Also Known As:
AutoCAD Drawing Interchange Format, DXF, .DXB, .SLD, .ADI
|Maximum Image Size||NA|
|Multiple Images Per File||No|
|Supporting Applications||AutoCAD, many CAD programs, CorelDraw!, others|
Storage and exchange of CAD and vector information.
A difficult format, mainly because it can contain so many different types of data. The format is controlled and defined by Autodesk for use in its CAD program AutoCAD. The most common form of DXF is 7-bit text, but there are also two related binary formats, one that also uses the DXF extension and another that uses the DXB extension.
Vendor specifications are available for this format.
Code fragments are available for this format.
The AutoCAD DXF (Drawing Interchange Format) and the AutoCAD DXB (Drawing Interchange Binary) formats are associated with the CAD application AutoCAD, created and maintained by Autodesk. DXB is a simplified binary version of a DXF file. Other file formats associated with AutoCAD are the slide (.SLD) and plot (.ADI) formats.
For Further Information
Although DXF was developed to represent the data used in a CAD program, it is used by many programs as a "least common denominator" format for the exchange of many different types of data, most commonly vector-oriented information but also text and 3D polygons. As a CAD format, it can also express common drafting concepts such as associative dimensions.

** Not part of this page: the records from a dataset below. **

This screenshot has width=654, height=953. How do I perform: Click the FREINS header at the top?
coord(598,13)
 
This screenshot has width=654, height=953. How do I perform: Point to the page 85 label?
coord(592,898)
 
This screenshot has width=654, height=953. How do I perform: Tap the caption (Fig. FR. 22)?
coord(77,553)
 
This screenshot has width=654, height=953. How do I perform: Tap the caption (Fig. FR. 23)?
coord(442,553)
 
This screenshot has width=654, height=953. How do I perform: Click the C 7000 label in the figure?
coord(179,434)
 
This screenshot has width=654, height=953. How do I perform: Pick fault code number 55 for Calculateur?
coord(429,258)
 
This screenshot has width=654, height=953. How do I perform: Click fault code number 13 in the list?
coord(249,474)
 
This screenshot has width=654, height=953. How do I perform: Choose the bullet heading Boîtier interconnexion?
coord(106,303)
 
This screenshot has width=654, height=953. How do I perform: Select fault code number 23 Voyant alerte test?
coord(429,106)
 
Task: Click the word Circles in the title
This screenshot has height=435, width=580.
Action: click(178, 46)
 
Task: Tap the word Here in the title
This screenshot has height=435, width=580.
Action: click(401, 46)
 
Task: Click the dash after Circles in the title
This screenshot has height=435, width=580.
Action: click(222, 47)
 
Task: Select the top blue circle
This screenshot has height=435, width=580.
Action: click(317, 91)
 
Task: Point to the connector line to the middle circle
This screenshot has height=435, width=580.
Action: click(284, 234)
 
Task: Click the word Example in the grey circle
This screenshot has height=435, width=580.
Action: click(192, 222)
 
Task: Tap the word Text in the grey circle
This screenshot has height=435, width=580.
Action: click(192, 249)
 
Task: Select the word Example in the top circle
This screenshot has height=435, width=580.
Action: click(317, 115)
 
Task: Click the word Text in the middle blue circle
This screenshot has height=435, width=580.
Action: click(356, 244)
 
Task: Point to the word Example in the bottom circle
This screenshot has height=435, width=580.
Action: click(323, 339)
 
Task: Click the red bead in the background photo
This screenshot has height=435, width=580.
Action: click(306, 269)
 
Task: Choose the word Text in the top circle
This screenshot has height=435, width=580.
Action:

Almost any type of data can be represented somehow in DXF. For example, a drawing program like CorelDraw! exports the outlines of the drawing with the AutoCAD POLYLINE entity, while a 3D program might only export 3DFACE entities representing three- and four-sided polygons. DXF also allows a perplexing number of ways of doing nearly the same thing, such as describing objects as separate editable groups. One program might place the objects on different layers of the drawing, while another might use different pen colors, while a third might use named "blocks" to group the data.
Although DXF is widely used for the exchange of simple line data, an application designer wishing to support DXF must consider that AutoCAD can store these many types of data in different ways.
Sometimes the correct interpretation of a DXF file can be very difficult. The intended appearance of lines and regions can be dependent on many seemingly obscure settings in the header of the DXF file. Because DXF files are so difficult to faithfully interpret, many application designers decide to only export DXF.
Even among programs that claim to import DXF, you may find they only support a subset of everything that is possible in DXF. If you hope to create your own DXF files in order to transfer data into a program that claims to import DXF, be sure you know which representations it understands.
With each new version of AutoCAD, DXF changes. AutoCAD Release 13 expanded the DXF format in many ways in order to represent the specialized data of a new geometry engine. These additions store the complex surface and solid information for Spatial Technology's ACIS geometry engine, now a part of AutoCAD. Not all of this information has been documented and must be skipped by any DXF reader. With Release 13, AutoCAD's own tolerance for minimal DXF files changed, too, as it expanded an auditing step that checks the validity of the DXF files it imports.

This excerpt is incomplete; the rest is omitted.